__Exercise__
Go to the line that includes "Otomotiv Sektörü (541, 109)" and retype it, then every line after it to the end of the data, adding nothing.

Stored data:

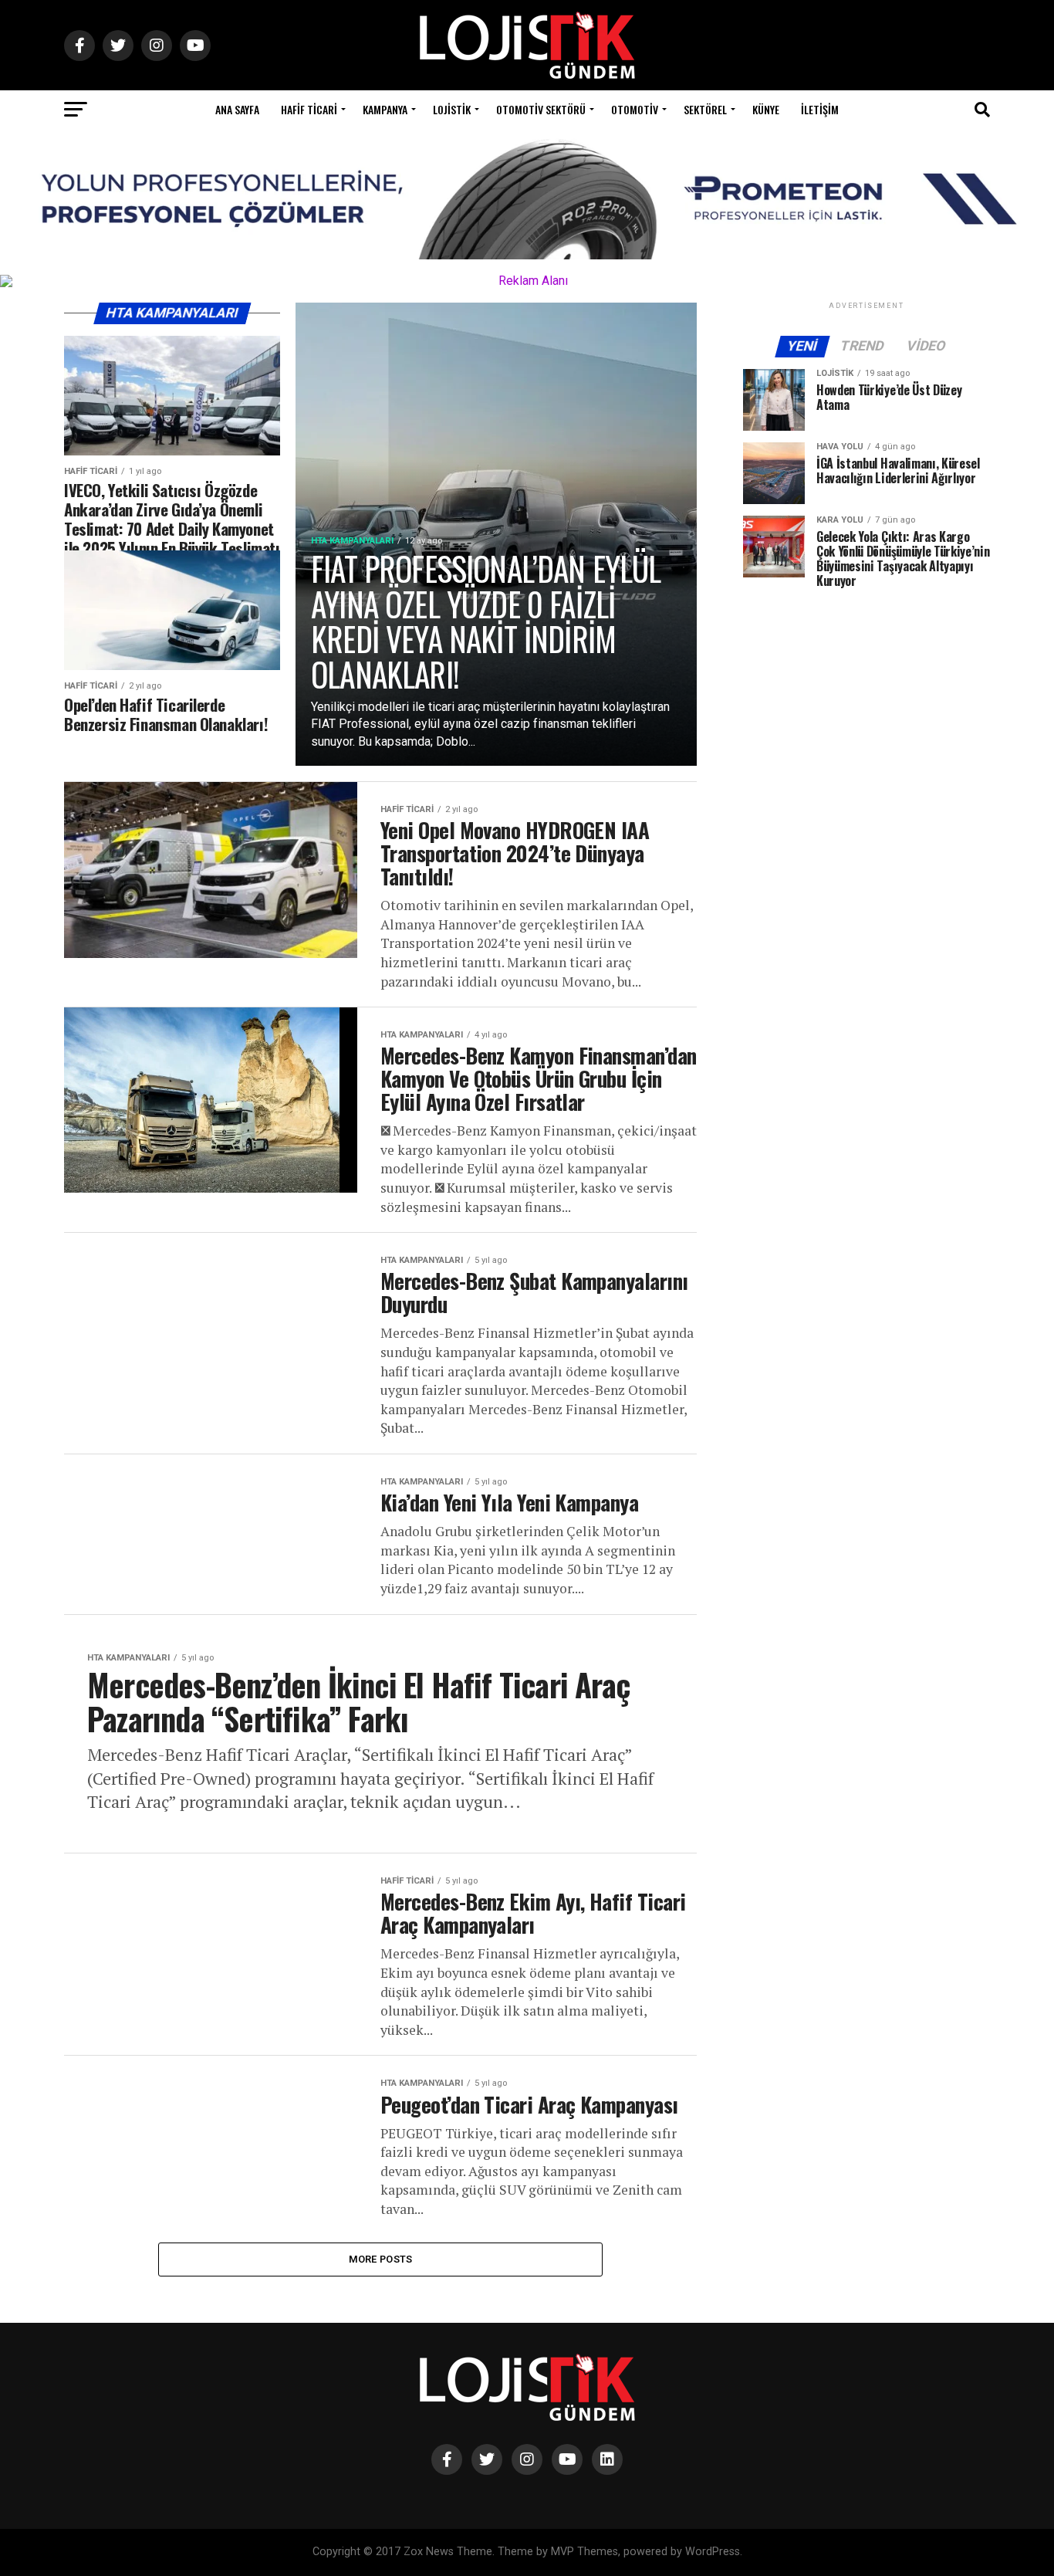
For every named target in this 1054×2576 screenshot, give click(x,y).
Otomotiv (634, 109)
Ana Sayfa (237, 109)
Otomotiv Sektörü (541, 109)
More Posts (381, 2259)
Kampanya (385, 109)
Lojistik (452, 109)
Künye (765, 109)
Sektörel (705, 109)
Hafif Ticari (309, 109)
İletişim (820, 109)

__Task result__
Otomotiv Sektörü (541, 109)
More Posts (381, 2259)
Kampanya (385, 109)
Lojistik (452, 109)
Künye (765, 109)
Sektörel (705, 109)
Hafif Ticari (309, 109)
İletişim (820, 109)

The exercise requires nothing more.